Docker swarm mode routing mesh works intermittently

We are testing docker swarm mode and running docker version 17.04.0-ce, build 4845c56. We have a lot of services running in the cluster and lots of run and stop of services as well.

The cluster runs fine but now after a day or two the routing mesh starts to act strangely,

[ec2-user@ip-192-168-17-159 ~]$ curl localhost:30001/arrowPing.json
{“success”:true}
[ec2-user@ip-192-168-17-159 ~]$ curl localhost:30001/arrowPing.json
this one hangs
[ec2-user@ip-192-168-17-159 ~]$ curl localhost:30001/arrowPing.json
{“success”:true}
[ec2-user@ip-192-168-17-159 ~]$ curl localhost:30001/arrowPing.json
this one hangs

Any idea how we can diagnose this issue?

Hi. This sometimes happens when there are consumers of the /events endpoint in the swarm that are very slow. That can happen, for example, when containers generate a lot of text to stdout or have an interactive tty attached (among other things). If possible, avoid running containers with the -it option, and if possible, use “docker container create…; docker container start” where feasible, instead of “docker run”.

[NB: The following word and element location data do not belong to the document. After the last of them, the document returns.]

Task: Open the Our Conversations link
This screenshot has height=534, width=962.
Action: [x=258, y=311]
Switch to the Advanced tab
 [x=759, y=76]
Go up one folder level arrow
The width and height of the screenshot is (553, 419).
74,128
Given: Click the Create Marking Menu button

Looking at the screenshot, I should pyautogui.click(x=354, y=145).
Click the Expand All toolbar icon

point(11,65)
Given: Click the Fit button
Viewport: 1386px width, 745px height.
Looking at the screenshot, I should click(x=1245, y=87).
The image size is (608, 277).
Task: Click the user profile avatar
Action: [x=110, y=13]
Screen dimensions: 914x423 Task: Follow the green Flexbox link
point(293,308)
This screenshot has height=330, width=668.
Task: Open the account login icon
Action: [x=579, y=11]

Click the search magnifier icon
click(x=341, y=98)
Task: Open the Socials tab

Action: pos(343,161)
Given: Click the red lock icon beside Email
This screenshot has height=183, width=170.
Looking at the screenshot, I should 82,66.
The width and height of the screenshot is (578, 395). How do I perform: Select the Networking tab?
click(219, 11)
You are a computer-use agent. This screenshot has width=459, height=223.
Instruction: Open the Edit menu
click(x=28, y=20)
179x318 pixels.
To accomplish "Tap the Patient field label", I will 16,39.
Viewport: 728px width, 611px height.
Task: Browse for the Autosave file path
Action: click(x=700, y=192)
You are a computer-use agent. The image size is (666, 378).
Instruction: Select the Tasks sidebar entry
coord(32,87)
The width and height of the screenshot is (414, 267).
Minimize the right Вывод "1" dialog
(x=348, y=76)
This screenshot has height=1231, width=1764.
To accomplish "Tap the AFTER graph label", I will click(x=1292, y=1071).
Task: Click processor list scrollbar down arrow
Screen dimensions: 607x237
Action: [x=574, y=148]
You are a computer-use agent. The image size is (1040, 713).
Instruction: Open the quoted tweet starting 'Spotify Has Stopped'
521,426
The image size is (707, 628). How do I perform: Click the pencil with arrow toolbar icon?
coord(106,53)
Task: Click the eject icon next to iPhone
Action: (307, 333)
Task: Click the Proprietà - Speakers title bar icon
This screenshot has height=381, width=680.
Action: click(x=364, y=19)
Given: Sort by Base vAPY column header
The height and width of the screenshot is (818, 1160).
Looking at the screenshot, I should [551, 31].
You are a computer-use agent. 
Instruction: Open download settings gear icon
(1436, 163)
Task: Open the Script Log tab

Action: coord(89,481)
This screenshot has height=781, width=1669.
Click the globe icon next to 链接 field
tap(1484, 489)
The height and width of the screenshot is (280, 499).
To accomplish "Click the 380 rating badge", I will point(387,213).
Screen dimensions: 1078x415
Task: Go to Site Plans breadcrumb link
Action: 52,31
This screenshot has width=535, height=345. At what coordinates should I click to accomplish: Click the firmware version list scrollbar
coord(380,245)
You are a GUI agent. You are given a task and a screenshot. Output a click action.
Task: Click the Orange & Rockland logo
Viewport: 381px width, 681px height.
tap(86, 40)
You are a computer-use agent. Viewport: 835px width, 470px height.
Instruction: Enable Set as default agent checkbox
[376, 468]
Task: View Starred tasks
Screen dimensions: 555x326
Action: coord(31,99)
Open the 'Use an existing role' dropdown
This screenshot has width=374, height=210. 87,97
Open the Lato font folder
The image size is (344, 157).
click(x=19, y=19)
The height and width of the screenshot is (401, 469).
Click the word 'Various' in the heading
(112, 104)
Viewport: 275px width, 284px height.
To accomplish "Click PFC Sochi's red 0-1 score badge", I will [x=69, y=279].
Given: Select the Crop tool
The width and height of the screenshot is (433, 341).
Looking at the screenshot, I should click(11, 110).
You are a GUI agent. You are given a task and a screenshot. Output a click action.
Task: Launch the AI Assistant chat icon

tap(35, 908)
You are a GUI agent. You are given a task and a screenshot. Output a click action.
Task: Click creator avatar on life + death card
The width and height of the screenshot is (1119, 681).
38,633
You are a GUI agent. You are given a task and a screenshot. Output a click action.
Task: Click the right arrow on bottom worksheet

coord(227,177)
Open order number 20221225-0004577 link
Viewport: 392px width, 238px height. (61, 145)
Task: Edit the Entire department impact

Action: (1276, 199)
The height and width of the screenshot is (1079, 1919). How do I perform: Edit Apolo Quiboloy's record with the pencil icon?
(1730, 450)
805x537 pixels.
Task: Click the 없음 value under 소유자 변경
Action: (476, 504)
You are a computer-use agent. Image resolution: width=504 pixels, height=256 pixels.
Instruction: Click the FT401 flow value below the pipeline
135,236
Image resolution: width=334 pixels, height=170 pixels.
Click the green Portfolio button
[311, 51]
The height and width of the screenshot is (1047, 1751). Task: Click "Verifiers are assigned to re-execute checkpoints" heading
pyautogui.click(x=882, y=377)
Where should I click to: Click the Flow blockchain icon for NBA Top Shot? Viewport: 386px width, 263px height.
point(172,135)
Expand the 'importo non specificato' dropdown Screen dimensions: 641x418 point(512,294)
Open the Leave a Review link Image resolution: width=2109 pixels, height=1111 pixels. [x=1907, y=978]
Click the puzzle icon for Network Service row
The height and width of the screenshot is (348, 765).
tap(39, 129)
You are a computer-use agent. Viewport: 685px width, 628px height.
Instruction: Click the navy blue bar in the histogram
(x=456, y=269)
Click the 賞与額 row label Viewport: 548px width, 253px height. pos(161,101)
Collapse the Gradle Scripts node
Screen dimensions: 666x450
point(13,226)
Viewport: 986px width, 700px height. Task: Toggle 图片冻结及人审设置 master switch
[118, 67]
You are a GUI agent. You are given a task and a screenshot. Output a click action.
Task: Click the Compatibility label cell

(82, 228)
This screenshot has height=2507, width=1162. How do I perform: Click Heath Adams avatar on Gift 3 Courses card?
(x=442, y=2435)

Also, depending on your usage of the HTTP routing mesh (HRM), you may also want to look at the kernel tunings of your underlying nodes, and tune the ARP neighbors table to be larger.

Thanks @bryceryan. I don’t think any container is doing that. However, we have a docker registry container that serves the rest of the swarm images. So I wonder if docker swarm routing mesh can handle large amount of traffic?